**TASK STATEMENT:** Your task is to give the number of lines in the listing that include "computer", and nothing else.

Top of MATERIAL FOR THE TASK

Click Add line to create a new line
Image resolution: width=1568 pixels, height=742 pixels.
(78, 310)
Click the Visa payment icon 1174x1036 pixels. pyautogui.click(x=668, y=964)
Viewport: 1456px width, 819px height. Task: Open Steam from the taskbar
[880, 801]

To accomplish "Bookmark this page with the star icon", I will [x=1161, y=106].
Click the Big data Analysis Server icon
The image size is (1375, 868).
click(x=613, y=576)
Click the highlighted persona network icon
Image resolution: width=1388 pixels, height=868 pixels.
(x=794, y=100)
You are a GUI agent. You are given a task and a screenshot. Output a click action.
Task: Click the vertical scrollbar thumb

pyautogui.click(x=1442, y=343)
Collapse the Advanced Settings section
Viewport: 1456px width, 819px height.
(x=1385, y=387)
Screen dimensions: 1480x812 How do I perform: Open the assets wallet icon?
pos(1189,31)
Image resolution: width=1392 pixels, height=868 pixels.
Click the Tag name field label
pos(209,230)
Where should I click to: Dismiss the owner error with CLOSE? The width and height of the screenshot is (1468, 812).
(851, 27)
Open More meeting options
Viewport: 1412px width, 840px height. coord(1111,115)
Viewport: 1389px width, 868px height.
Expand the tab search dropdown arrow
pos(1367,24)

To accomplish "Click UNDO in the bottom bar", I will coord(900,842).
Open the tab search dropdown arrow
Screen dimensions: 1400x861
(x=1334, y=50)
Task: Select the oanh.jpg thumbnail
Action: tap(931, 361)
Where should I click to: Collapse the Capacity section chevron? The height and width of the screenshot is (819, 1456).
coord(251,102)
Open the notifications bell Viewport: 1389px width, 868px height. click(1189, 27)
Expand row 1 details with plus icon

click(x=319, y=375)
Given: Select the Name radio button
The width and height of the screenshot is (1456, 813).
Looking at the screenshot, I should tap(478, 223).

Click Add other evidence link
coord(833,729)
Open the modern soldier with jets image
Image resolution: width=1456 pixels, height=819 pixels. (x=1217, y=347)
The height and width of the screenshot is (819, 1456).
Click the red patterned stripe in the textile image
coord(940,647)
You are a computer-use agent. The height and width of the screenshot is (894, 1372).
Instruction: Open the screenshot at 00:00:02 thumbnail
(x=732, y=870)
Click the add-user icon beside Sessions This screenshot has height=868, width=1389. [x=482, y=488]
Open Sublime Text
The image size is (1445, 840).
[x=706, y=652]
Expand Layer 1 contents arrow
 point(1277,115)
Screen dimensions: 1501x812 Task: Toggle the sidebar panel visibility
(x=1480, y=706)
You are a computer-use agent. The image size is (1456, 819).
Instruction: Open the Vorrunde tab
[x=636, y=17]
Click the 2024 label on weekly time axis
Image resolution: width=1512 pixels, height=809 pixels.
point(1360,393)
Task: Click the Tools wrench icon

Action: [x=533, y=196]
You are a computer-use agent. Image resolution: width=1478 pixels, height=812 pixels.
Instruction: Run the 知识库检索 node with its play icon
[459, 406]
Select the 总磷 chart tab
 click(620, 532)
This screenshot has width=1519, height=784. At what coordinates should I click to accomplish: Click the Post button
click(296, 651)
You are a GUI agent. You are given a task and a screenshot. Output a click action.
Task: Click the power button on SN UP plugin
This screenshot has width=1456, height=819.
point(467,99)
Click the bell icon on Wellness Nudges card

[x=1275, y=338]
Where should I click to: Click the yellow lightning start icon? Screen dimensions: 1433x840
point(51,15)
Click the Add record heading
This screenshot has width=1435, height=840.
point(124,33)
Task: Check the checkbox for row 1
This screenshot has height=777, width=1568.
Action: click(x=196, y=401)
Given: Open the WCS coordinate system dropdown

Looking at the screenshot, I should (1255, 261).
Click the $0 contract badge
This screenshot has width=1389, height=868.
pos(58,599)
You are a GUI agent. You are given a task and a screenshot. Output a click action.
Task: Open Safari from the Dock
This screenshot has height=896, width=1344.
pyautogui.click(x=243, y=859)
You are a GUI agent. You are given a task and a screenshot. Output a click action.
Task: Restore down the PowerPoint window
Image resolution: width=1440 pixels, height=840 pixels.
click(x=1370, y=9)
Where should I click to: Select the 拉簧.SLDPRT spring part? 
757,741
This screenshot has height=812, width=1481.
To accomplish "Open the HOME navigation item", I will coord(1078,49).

Bottom of MATERIAL FOR THE TASK

**RESPONSE:** 3